Podemos constatar que hubo apostasía durante los siglos posteriores en la Iglesia; esto parece quedar claro cuando contrastamos los principios teológicos neotestamentarios y el devenir teológico y doctrinario en los concilios subsiguientes en la Iglesia. Pero de aquí a la idea de que dicha apostasía comenzó con la muerte del último Apóstol, dista mucho. Esto último surge de una doctrina ideologizada y arbitraria en el Movimiento de Restauración muy lejos del estudio exegético neotestamentario e histórico.

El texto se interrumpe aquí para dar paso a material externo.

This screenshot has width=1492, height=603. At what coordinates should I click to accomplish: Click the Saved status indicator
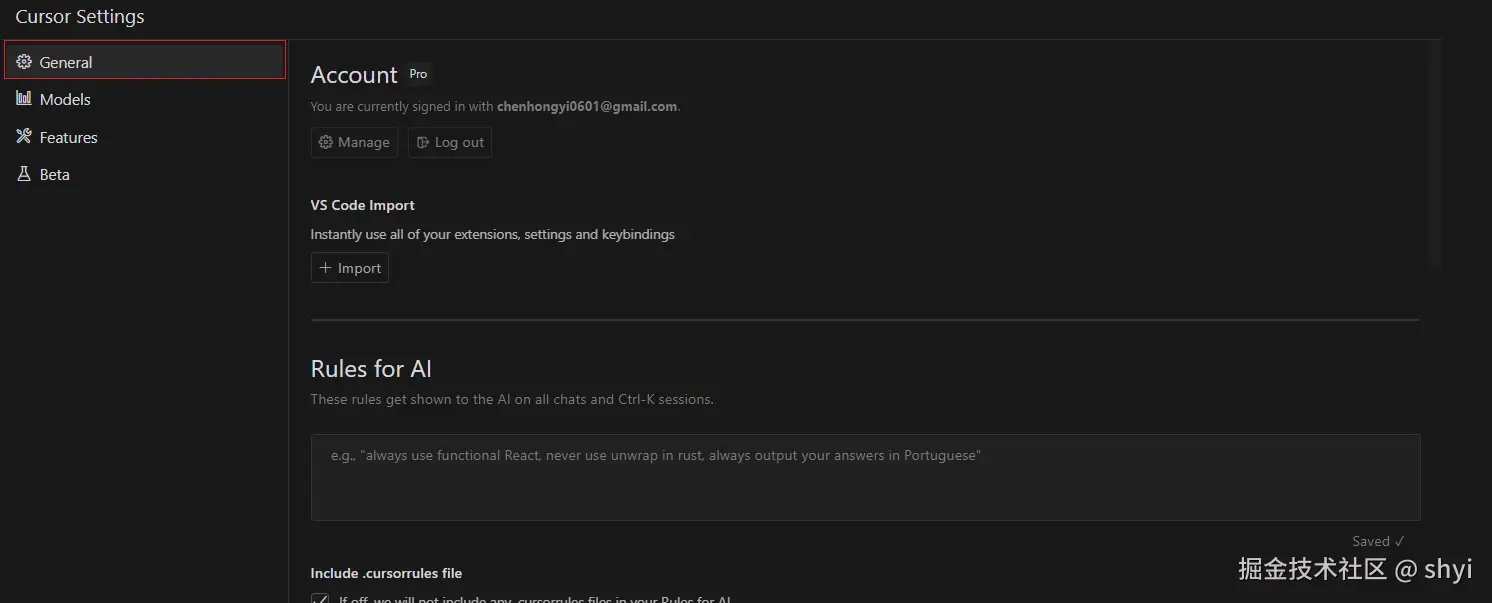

Lo que sigue es una brevísima referencia a los cambios que se originaron cuando la Iglesia cambió de “hábitat” físico, de la casa, donde nació, a la basílica, donde empezaría su imparable institucionalización al modelo del Imperio. De aquellos polvos, estos lodos que la Iglesia cosecharía en el largo transcurso de su historia, y que tanto daño hizo a la comunidad cristiana.

2. LA “DOMUS ECCLESIAE

Al comienzo de este trabajo hemos constatado que la “casa” fue el hábitat físico, social y religioso de la “iglesia doméstica” durante prácticamente los tres primeros siglos. Los “códigos domésticos” de la época se hicieron normas en la organización de la iglesia como “familia –casa– espiritual”.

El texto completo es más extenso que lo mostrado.